◆ FRAGMENT TEKSTU:
Poradnik dla djów podróżujących pociągiem w związku z reorganizacją polskiej sceny kibicowskiej

   Każdy kto choć raz przejeżdżał w nocy przez Górny Śląsk pociągiem o godzinie 5 nad ranem i w Rudzie Śląskiej przywitał go na peronie chuligański komitet powitalny w oczekiwaniu na kibiców drużyny przeciwnej, musi troszeczkę orientować się w sprawach „za kim jesteś?” albowiem fakty są takie, że tymi pociągami podróżują nie tylko studenci, emeryci i dje…
   Więc nie wgłębiając się dlaczego i po co, ostatnimi czasy na polskiej scenie kibicowskiej doszło do kilku zaskakujących przetasowań w zakresie tzw. zgód, czyli układów przyjaźni wiążących zarówno na stopie towarzyskiej jak i handlowej sympatyków różnych drużyn. Otóż najnowszy konglomerat to tzw. WRWE, a więc połączone sił Wisły Kraków, Ruchu Chorzów, łódzkiego Widzewa i toruńskiej Elany. Jak widać, zakres geograficzny mają konkretny i co weekend podobnie jak my jeżdżą po Polsce, podobnie jak my w poszukiwaniu wrażeń tylko że oni trochę o wiele bardziej mocniejszych. W związku z tym, że mijamy się na trasach, stacjach, dworcach felieton ten jest więc jak najbardziej uzasadniony. Ale, hola, hola, pewnie powiesz. Bo pewnie z tematem, zgód, kos, wyjazdów i wjazdów po kasy nie raz się spotkałeś podróżując w towarzystwie jakiś kiboli to jednak musisz przyznać, że ta nowa koalicja jest o tyle sensacyjna, gdyż położyła kres innym zgodom, uważanym do tej pory, za wzór do naśladowania.

◆ DANE ŹRÓDŁOWE:
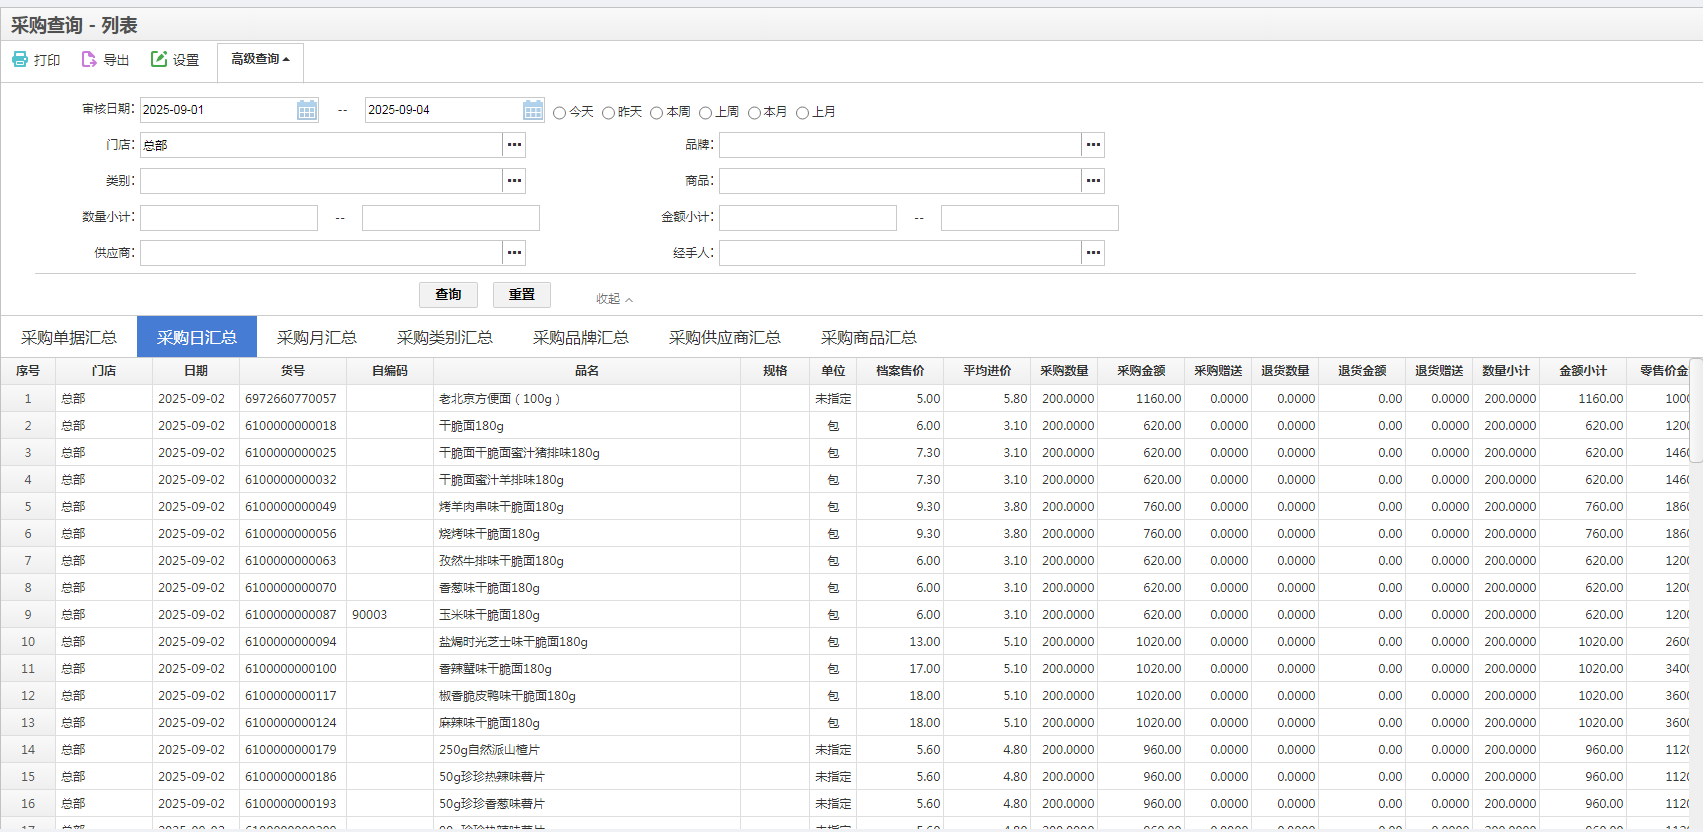Collapse the Advanced Query (高级查询) dropdown
Screen dimensions: 1703x832
(260, 60)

◆ POLECENIE: Podejmij poradnik dla djów podróżujących pociągiem i napisz jego dalszy ciąg, zaczynając tuż po ostatnim zdaniu fragmentu. Dane nie odgrywają tu żadnej roli.

◆ ODPOWIEDŹ:
   Teraz skup się i rozkmiń mordo sytuację uważnie. Czekasz napierdolony na dworcu w Sopocie i chcesz wrócić tym o 4:37 ekspresem. Podchodzi do Ciebie dwóch, a jakże podchmielonych delikwentów i zagadują, a skąd to a dokąd. Biorąc pod uwagę, że stoisz na peronie w stronę Gdańska, możesz przypuszczać, że to fanatycy Lechii Gdańsk wybrali się na melo do Sopotu i wracają na Letnicę, w związku z tym, gdy na jaw wyjdzie, że wracasz do Krakowa, to do tej pory byłoby tak, że odśpiewacie jakąś piosenkę o Trzech Królach Wielkich Miast (nie musisz znać słów, wszystkie piosenki kibicowskie brzmią tak, że jak będziesz się darł to będzie git), oni powiedzą coś tam o braciach z Krakowa i sytuacja sama się rozwiąże. Ale, ale mamy 2016 rok i już nie jest tak jak kiedyś. Już nigdy nie będzie tak jak kiedyś. Teraz, gdy przypucujesz się do Krakowa, mogą posądzać Cię o kibicowanie Cracovii (masz przejebane), albo Wiśle, a Biała Gwiazda właśnie zerwała zgodę z Lechią i mamy problem. Najlepiej więc zrobić to, co dje robią zawsze, czyli, ja nie wiem, ja nie znam, jak dojść na dworzec? A jak już padnie ostateczne hasło do określenia się z kim jesteś, to zawsze krzycz „Żołnierze Wyklęci!” i "Śmierć wrogom Ojczyzny!"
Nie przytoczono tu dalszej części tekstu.